Pour cela il a besoin de conditions de sécurité car est Il est probablement terrifié par la pression du résultat qui pèse sur lui. Les coachs animent une réunion de debriefing avec Mathieu et son patron qui les amènent tous deux à revoir ses indicateurs de réussite. Dorénavant, ils seront moins centrés sur sa performance individuelle (son « faire ») et davantage sur sa capacité à responsabiliser et autonomiser ses équipiers (son « laisser faire »). Il va découvrir à quel point il peut s’appuyer sur eux plutôt que d’aller contre eux.

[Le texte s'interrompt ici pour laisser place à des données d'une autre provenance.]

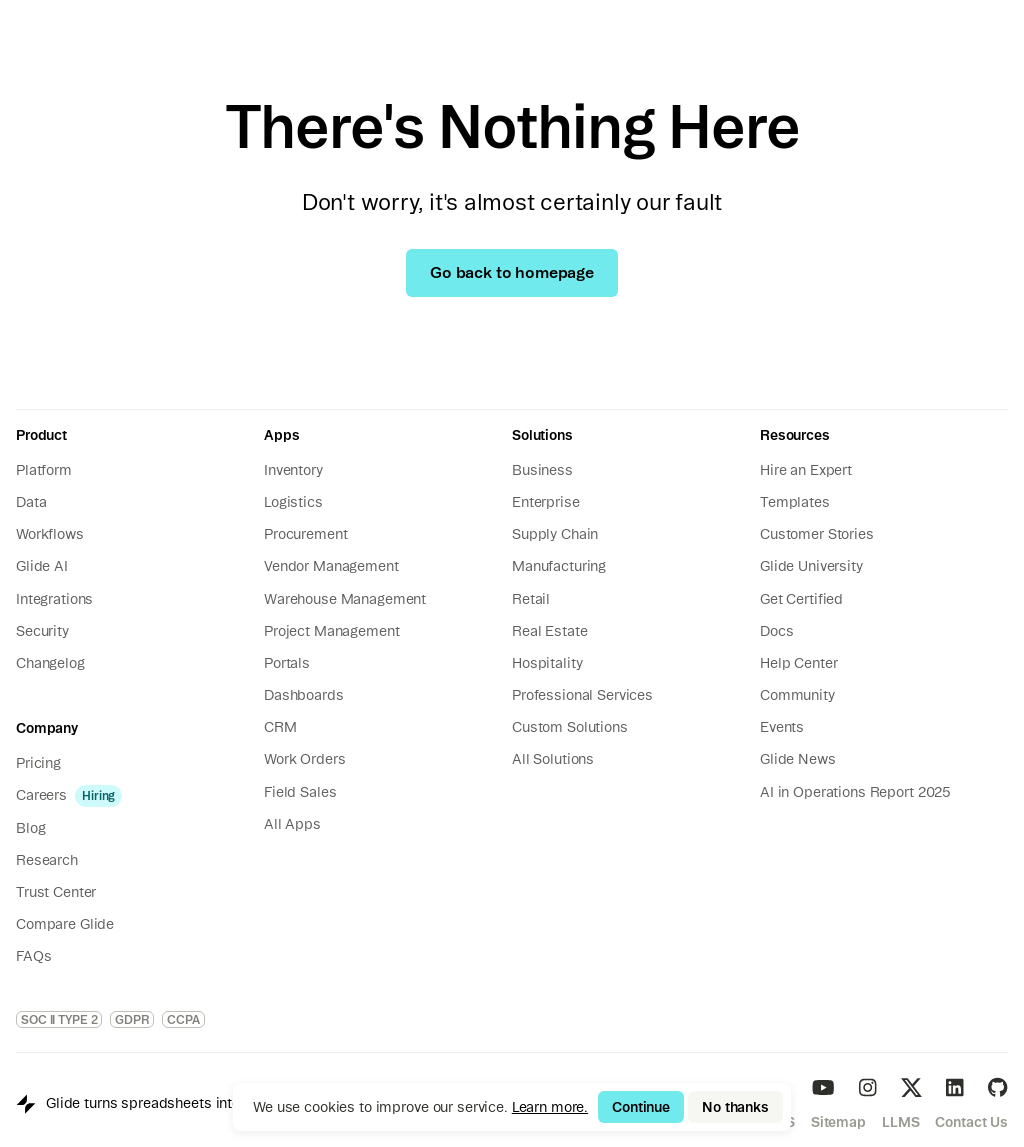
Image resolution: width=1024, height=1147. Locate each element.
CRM (280, 727)
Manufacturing (559, 566)
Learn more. (550, 1107)
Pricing (38, 763)
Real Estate (549, 631)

Progressivement Mathieu laisse partir la peur de ne pas être reconnu, qui le conduisait à juger durement ses équipiers. Apprendre à leur faire confiance, c’est déjà les qualifier, voir leurs compétences.
Des pistes concrètes sont explorées avec lui :
· Accepter de ne plus animer lui-même les réunions du codir, prendre une posture plus « meta » qui lui laisse le loisir de réfléchir à la stratégie
· Laisser chacun prendre pleinement sa place, en les responsabilisant sans les écraser de pression.
· Apprendre à recevoir de l’aide, des feedbacks, du temps … car à trop faire et trop « donner », on neutralise les autres et on finit par se les aliéner.
Pour Jules, l’enjeu est de mettre plus de yang dans son management
Il découvre que manager sans effort suppose de mettre en place une structure très claire en termes de rôles, responsabilités et périmètres, objectifs, indicateurs et règles de comportements, sur laquelle il pourra s’appuyer.
Au fond, Jules vit avec un grand sentiment d’impuissance car il déteste les conflits et a peur d’être rejeté. Il n’avait pas mesuré à quel point son inaction a un effet délétère sur le « système équipe ».
Lorsque Jules assume d’incarner une saine autorité, il peut facilement prévenir et réguler les conflits. Il joue pleinement son rôle de manager. Cette capacité à s’autoriser des moments yin où il observe ses équipes, où il laisse à chacun la possibilité d’expérimenter, de se tromper, de dire les choses y compris lui donner des feedbacks peut alors se conjuguer naturellement avec des temps yang dans lesquels ses équipes le voient décider, donner une direction claire, les confronter à leurs incohérences, voire les recadrer si besoin.
Voici les pistes pour Jules :
· Faire expliciter les implicites qui le rendent mal à l’aise
· Définir avec son équipe des règles de fonctionnement dont chacun est coresponsable et lui le garant
· Recadrer quand les équipiers contournent les règles et n’assument pas leurs responsabilités
· Rappeler en fin de réunion les décisions qui ont été prises et celles qui restent à prendre, et s‘assurer de leur mise en œuvre concrète
Pour trouver la voie du milieu, entre excès de yin et excès de yang, la « boussole » du manager, c’est lui-même.
Manager sans effort demande d’apprendre à se connaitre et à écouter tous ses ressentis émotionnels et corporels qui ne sont rien d’autre que ce que l’on nomme intuition. Cette boussole qui permet, en même temps, de développer une véritable “écologie de soi” est à éprouver, identifier et pratiquer encore jusqu’à devenir fiable à 100%. C’est pour cela que nous parlons de l’agir sans effort comme d’un art.